Sunday, October 20, 2019

Reactions to edges 2: Breaking reactions down into edges

Once I had the reactant atom maps, breaking reactions down into edges became a simple matter of generating all pairs of reactants-products and then filtering them based on whether at least one atom of the reactant was mapped to the product:
def _splitReaction(rxn: IReaction, rctMap: Map[IAtom, IAtom]): List[IReaction] = {
  val rctPrdPairs: Iterable[(IAtomContainer, IAtomContainer)] = for (
    rct <- rxn.getReactants.atomContainers.asScala;
    prd <- rxn.getProducts.atomContainers.asScala
  ) yield (rct, prd)
  val mappedPairs: Iterable[(IAtomContainer, IAtomContainer)] = rctPrdPairs.filter({ case (rct, prd) => {
    rctMap.isEmpty ||
    rct.atoms.asScala.exists(r => rctMap.get(r) match {
      case None => false
      case Some(null) => false
      case Some(p) => p.getContainer == prd
    })
  } })
  mappedPairs.map({ case (rct, prd) => {
    val newRxn: IReaction = new Reaction()
    newRxn.addReactant(AtomContainerManipulator.copyAndSuppressedHydrogens(rct))
    newRxn.addProduct(AtomContainerManipulator.copyAndSuppressedHydrogens(prd))
    newRxn.setProperty(CDKConstants.SMILES, sg.create(newRxn))
    newRxn
  }}).toList
I remember being astonished when I worked this out. The first time I did this in Java it was a LOT harder and took a LOT more lines of code. Part of that was working in Java, but this time I also made much better use of the CDK interface to create a new reaction and clone the reactant and product before adding them to it. I guess I have grown as a programmer in the intervening years! I added the SMILES of the edge to the emitted edge to aid in visualization and debugging later. Later I generating the InChIKey of the reactant and product as well to group identical edges into single records in Spark.
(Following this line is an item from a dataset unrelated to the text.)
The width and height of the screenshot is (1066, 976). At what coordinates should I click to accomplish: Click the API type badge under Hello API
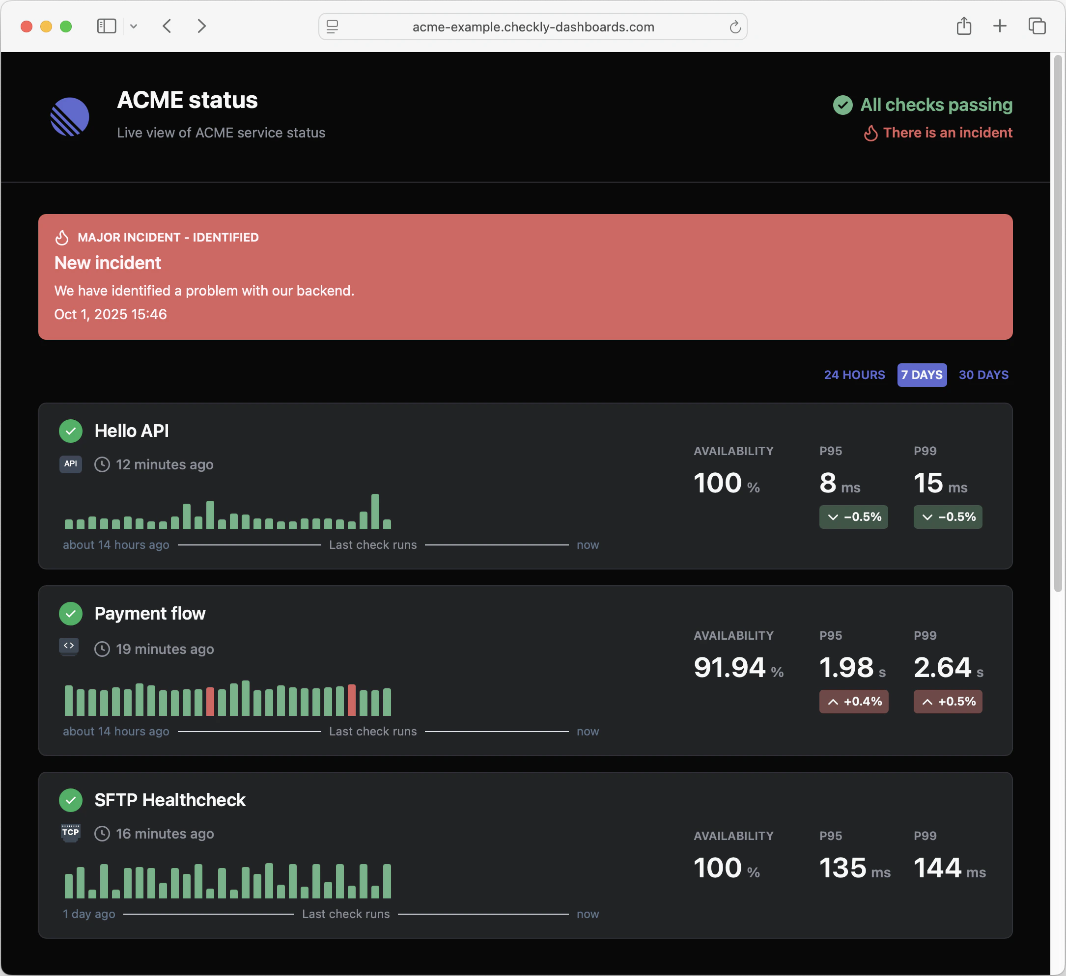click(x=70, y=464)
I added the escape valve of an empty reactant map. To preserve information I include all combinations of reactants and products.

I also have to do a check on the image of the reactant atom in the reactant map. The way I constructed the map, the reactant atom could be mapped to None or to Some(null), which caused exceptions when I ran this over the whole NextMove reaction set.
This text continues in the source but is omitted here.